### Document section
When the labeled rRNAs were incubated with 40 and 60 S ribosomal subunit proteins under different salt and temperature conditions, no particles sedimenting at 40 or 60 S were formed (Fig. 3A). However, when a small amount of nuclear lysate depleted of ribosomal subunits (see "Experimental Procedures") was added to the incubation mixture, 3H-labeled 19 S RNA was incorporated into particles sedimenting as 40 S and 3H-labeled 5, 5.8, and 28 S RNAs were incorporated into particles sedimenting as 60 S with an efficiency of 80-90%, while 14C-labeled mature RNAs were incorporated into similar particles with an efficiency of at most 10% (Fig. 3B). The amount of nuclear lysate required was that derived from a number of cells comparable with the one from which the rRNA had been derived. The amount of ribosomal proteins needed was twice that of the rRNA, probably because some proteins were partially denatured during the extraction procedure.
######
### Record excerpts
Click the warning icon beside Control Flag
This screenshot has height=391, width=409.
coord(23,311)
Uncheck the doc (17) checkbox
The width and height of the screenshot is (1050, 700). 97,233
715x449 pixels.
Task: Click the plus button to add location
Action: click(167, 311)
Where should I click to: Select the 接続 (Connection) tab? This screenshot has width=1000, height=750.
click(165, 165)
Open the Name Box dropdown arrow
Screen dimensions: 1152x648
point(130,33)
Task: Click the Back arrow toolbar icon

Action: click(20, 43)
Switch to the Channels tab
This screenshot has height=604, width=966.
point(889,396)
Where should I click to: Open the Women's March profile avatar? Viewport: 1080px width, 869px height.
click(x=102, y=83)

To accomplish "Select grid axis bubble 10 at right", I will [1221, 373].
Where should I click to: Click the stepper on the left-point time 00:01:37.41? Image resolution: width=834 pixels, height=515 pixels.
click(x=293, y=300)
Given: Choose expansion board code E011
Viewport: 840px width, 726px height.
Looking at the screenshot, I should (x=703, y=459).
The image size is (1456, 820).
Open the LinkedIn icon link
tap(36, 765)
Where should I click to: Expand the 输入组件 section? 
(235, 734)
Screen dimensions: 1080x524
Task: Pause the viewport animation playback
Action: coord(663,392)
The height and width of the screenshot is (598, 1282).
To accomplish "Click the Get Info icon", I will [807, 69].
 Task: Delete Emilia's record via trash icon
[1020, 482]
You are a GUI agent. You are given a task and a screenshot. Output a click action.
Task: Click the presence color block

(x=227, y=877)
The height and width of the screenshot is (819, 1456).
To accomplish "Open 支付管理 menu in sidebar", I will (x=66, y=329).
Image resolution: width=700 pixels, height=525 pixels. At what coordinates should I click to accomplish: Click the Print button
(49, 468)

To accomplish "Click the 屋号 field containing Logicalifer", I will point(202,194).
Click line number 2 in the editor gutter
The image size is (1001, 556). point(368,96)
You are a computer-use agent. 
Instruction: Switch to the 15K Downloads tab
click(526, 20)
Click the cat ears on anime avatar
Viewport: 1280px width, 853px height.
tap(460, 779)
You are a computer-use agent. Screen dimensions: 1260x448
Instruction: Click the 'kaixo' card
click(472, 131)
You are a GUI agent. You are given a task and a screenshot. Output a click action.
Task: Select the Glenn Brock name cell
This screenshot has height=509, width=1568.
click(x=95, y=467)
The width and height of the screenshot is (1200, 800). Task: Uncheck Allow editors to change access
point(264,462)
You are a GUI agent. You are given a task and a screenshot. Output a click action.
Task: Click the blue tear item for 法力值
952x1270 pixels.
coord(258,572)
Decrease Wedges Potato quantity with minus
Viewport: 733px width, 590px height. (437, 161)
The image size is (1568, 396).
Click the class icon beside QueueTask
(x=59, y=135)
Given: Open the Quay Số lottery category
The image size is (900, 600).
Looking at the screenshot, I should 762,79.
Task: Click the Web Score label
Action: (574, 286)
######
(Activity list)
A. Rewrite the paragraph of the ribosome assembly passage above that begins "When the labeled rRNAs were incubated" in a shorter form, keeping its main facts.
B. Write the next part of the ribosome assembly passage, starting after its last sentence.

(Answers to the problems)
A. Incubating the labeled rRNAs with 40 and 60 S ribosomal subunit proteins under various salt and temperature conditions produced no 40 or 60 S particles (Fig. 3A). Adding a small amount of nuclear lysate depleted of ribosomal subunits changed this. 3H-labeled 19 S RNA then entered 40 S particles, and 3H-labeled 5, 5.8, and 28 S RNAs entered 60 S particles, at 80-90% efficiency. 14C-labeled mature RNAs reached at most 10% (Fig. 3B). The lysate needed came from about as many cells as had supplied the rRNA. The ribosomal proteins needed were twice the amount of rRNA, probably because extraction partly denatured some of them.

B.
Ribosome reconstitution therefore proceeds more efficiently with nuclear immature rRNA than with cytoplasmic mature rRNA, and a nuclear component plays an important role in the assembly process. The required nuclear lysate could be replaced by an RNA fraction that was extracted from nuclei with guanidine and phenol and sedimented at about 7 S in zonal sedimentation in a sucrose gradient (Fig. 4). The 7 S fraction contained two major RNA species plus several minor species, which could be separated by gel electrophoresis (Fig. 5, right lane). The minor species are only partially visible in Fig. 5, but they became visible with a longer exposure of the gel. The number of small nuclear or nucleolar species present in the 7 S fraction was at least 17, but we cannot exclude the possibility that several species comigrated in our gel, masking an even greater complexity of this RNA fraction.


Fig. 4. Identification of a 7 S nuclear RNA fraction active in ribosome reconstitution. RNA was extracted from whole nuclei as described under "Experimental Procedures" and chromatographed on oligo(dT) columns. Poly(A)- RNA was sedimented in a 10-35% sucrose gradient in 20 mM Tris-HCl, 0.5 M NH4Cl in a Beckman SW40 rotor at 170,000 × g for 36 h. The first 22 fractions were tested for their ability in substituting for nuclear lysate in promoting the reconstitution of ribosomal particles. Only fraction 18 (indicated by an arrow) was active.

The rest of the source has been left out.